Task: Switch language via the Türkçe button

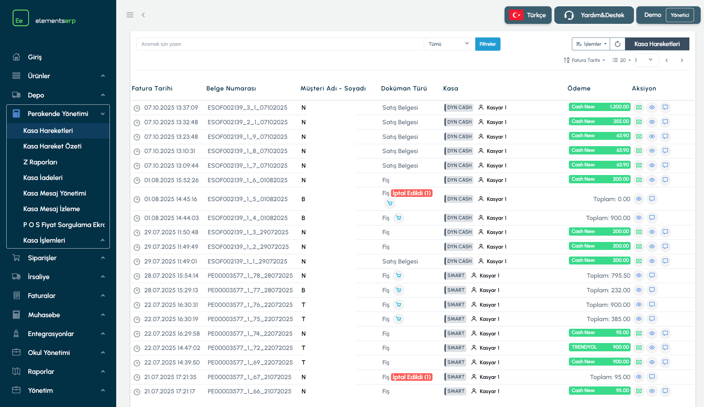Action: (x=528, y=15)
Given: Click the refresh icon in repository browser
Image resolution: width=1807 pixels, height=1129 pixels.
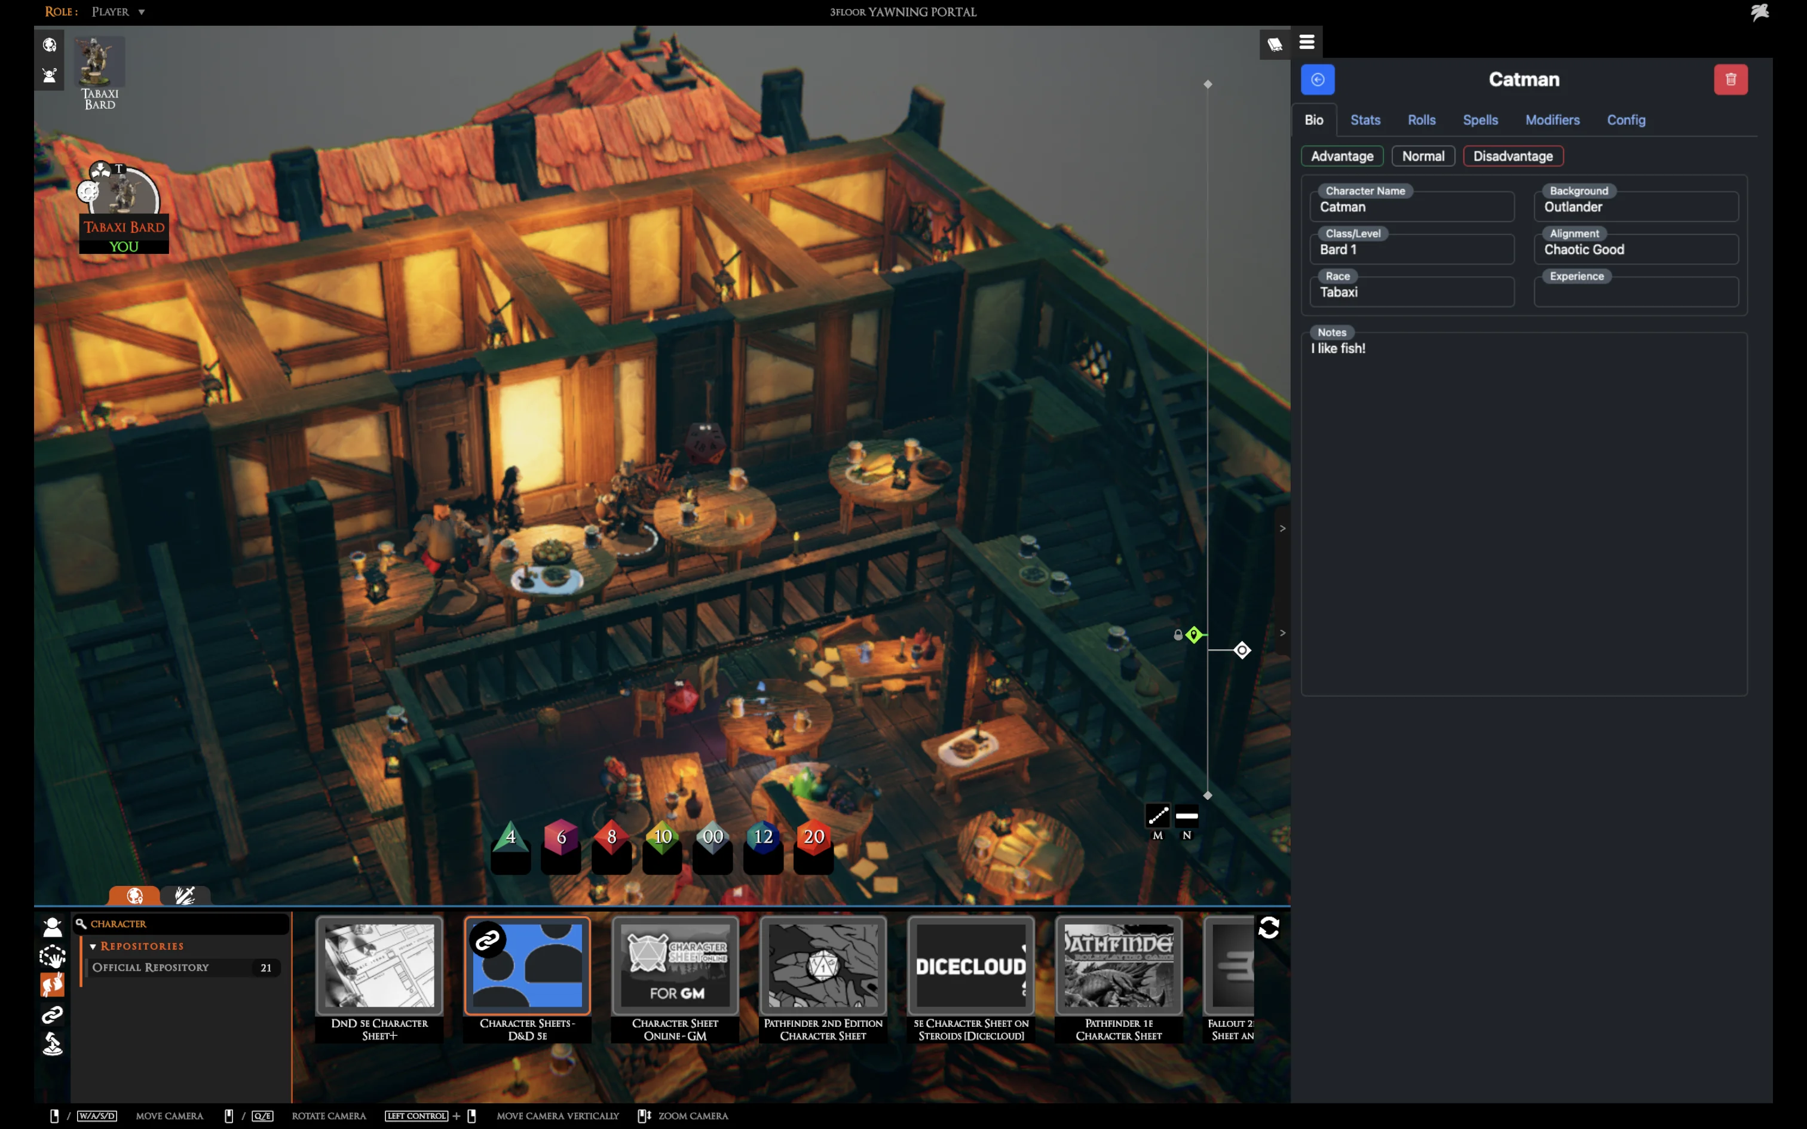Looking at the screenshot, I should click(1269, 928).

★ ★ ★ ★ ★

The problem ▸ In your reply, please print exactly the lines from the one with "Image resolution: width=1807" through the final line of the listing above, both included, and no pictures.

The answer ▸
Image resolution: width=1807 pixels, height=1129 pixels.
Looking at the screenshot, I should click(1269, 928).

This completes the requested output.